Além disso, no seu país o mito de Belmondo está ligado ao do outro grande da sua época, Alain Delon. Eram amigos e nunca houve rivalidade, e sim uma camaradagem que serviu até para se retroalimentarem em títulos como Borsalino e Duas chances em uma, depois de terem atuado juntos quando jovens em Os Trapaceiros (1958), quando ambos iniciaram na carreira.
Belmondo, que sofreu um derrame em 2001, morreu, segundo seu advogado, “fechando as portas discretamente”. Em 2016, com o Leão de Ouro honorário do festival de Veneza, dizia: “O meu segredo é não pensar no passado. Eu penso no amanhã. Ao longo da minha vida fiz isso e tive de tudo. Não tenho arrependimentos. Fiz tudo o que queria e hoje amo o que tenho: a vida, o sol e o mar “.
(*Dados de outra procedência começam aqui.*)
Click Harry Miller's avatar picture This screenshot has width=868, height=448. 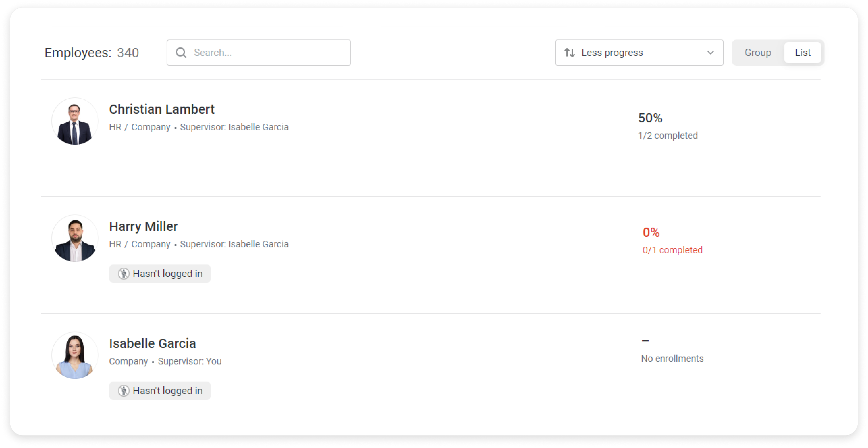[x=75, y=238]
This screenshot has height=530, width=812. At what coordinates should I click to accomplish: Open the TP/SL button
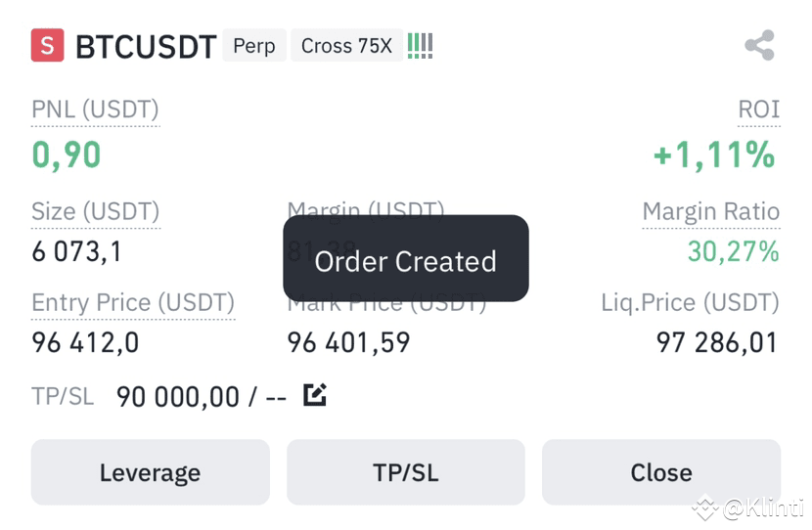pos(405,472)
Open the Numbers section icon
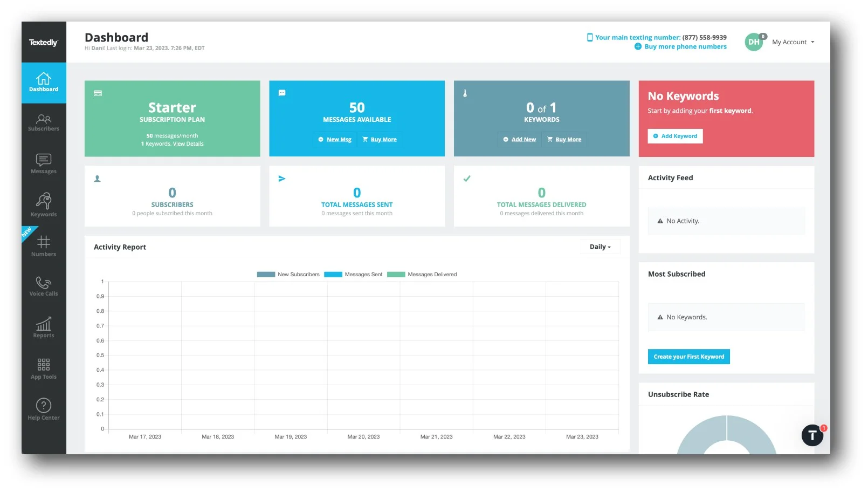Viewport: 868px width, 492px height. pos(44,245)
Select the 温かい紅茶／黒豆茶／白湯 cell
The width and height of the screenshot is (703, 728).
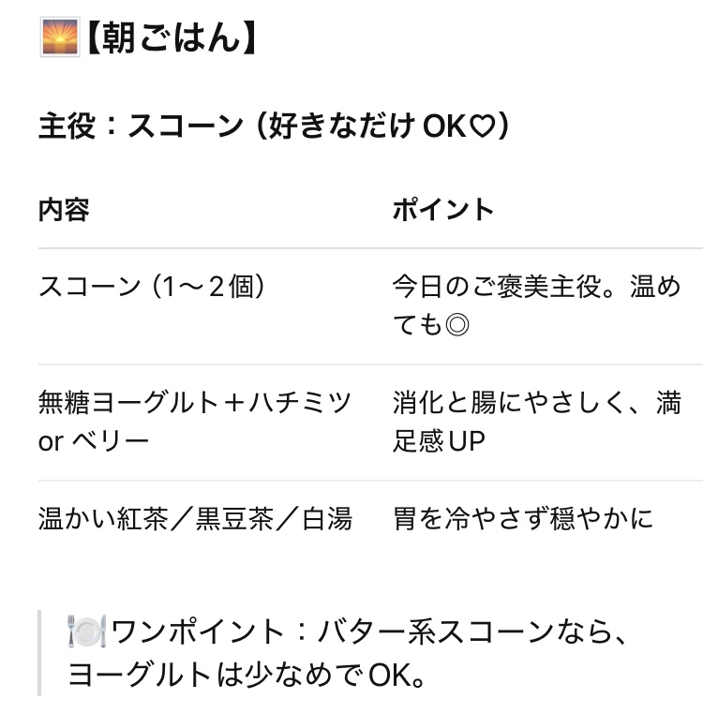[196, 519]
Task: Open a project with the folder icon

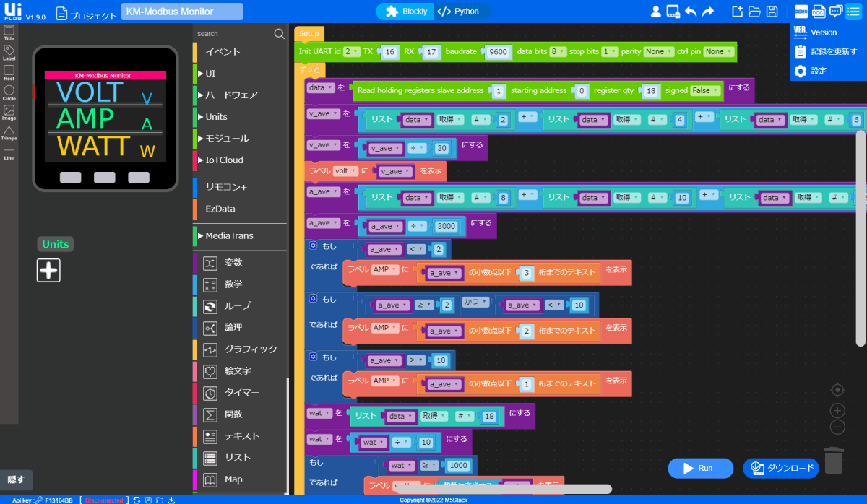Action: [754, 11]
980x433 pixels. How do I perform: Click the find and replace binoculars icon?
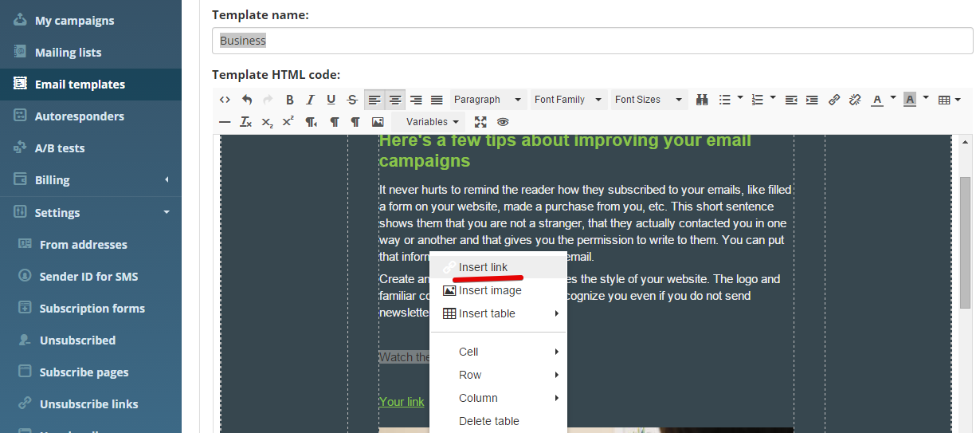point(702,100)
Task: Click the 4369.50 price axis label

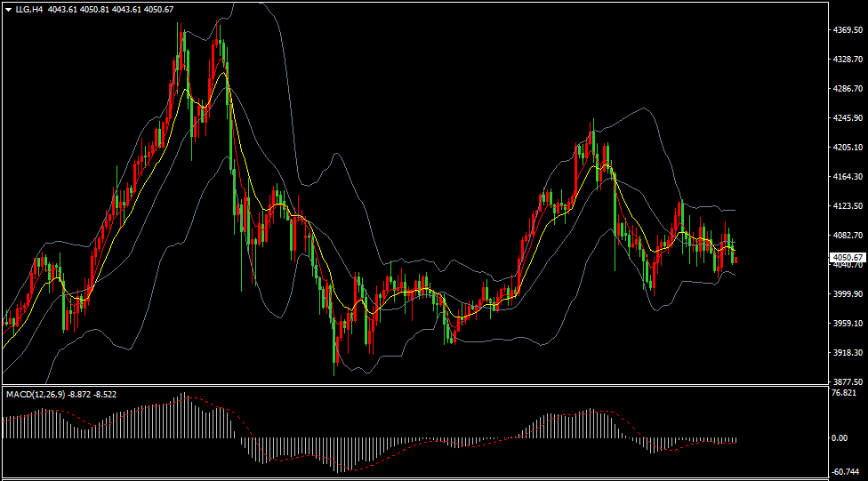Action: click(848, 30)
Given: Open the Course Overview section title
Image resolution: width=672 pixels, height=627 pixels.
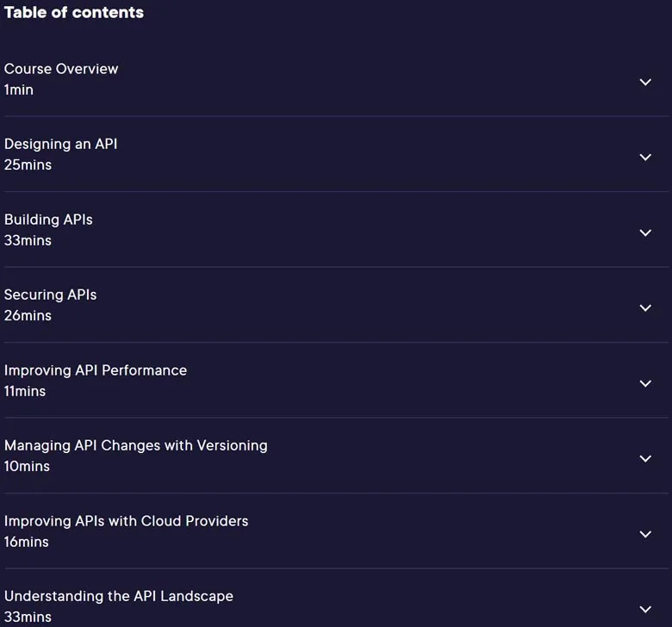Looking at the screenshot, I should pyautogui.click(x=61, y=69).
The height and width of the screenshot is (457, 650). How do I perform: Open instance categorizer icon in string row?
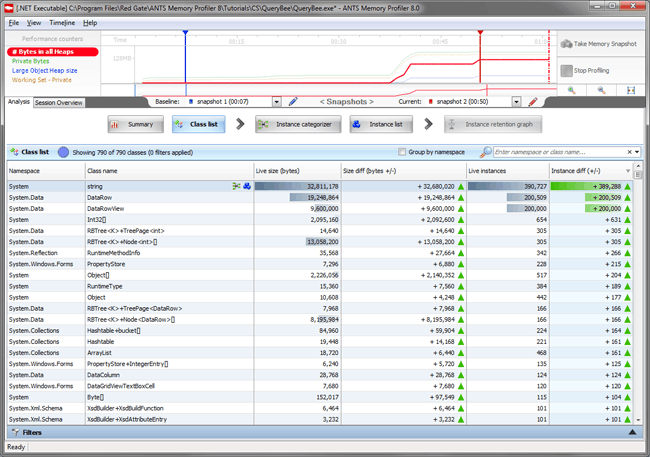(x=236, y=186)
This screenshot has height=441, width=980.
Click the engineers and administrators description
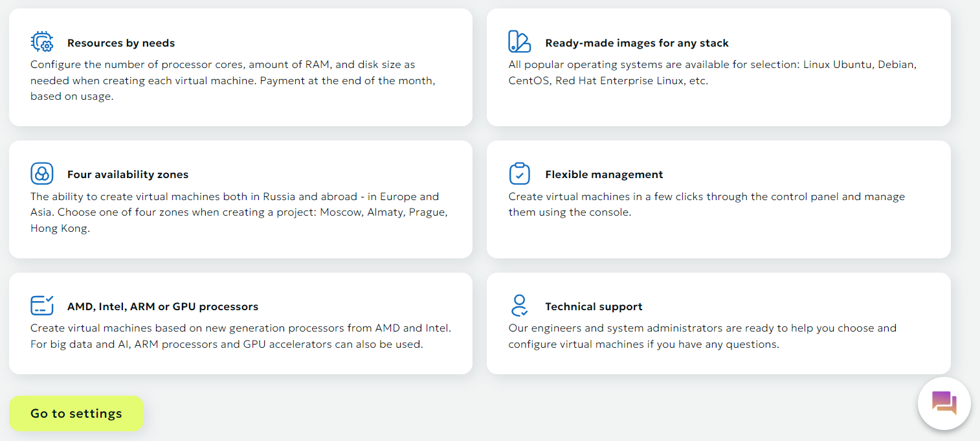tap(702, 336)
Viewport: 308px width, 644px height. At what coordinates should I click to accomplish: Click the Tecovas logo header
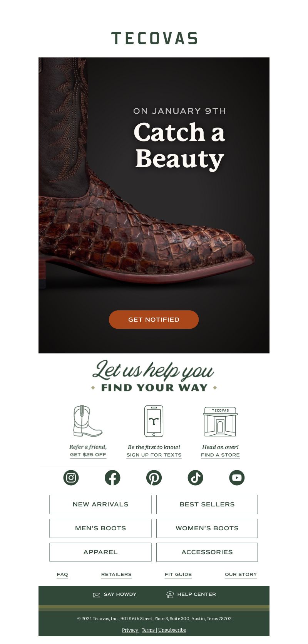tap(154, 39)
O discurso de Sophie Marceau naquele dia em Veneza atesta seu carisma inegável: Com ela, havia filmado Feliz Páscoa em 1984: “Cinquenta anos de carreira e 130 milhões de espectadores fazem de você um campeão de bilheteria ... e um profissional do amor. Lembro-me de quando me pegou nos braços. E também me lembro de Ursula Andress, Jean Seberg, Anna Karina, Catherine Deneuve, Annie Girardot, Emmanuelle Riva… Mesmo usando batina, fazia todas caírem por ele”.
Nascido em 1933 em Neuilly-sur-Seine, na periferia burguesa de Paris, Belmondo era filho de artistas: um escultor de origem italiana e uma pintora que o tomava como modelo para suas telas. Mau aluno, torcedor de futebol e boxeador profissional na juventude, Belmondo decidiu ser ator na adolescência, por isso foi para uma escola particular de dramaturgia. Rejeitado pelo Conservatório de Arte Dramática de Paris em três ocasiões, quando finalmente conseguiu entrar, em 1952, tornou-se um de seus alunos mais carismáticos. Diz a lenda que no terceiro ano, após uma atuação perante um júri do Conservatório, sentiu que seu trabalho não tinha sido valorizado com a nota adequada e se despediu dos jurados mostrando o dedo do meio, num gesto ofensivo. E saiu antes de ser expulso, deixando para trás uma revolta estudantil de seus colegas.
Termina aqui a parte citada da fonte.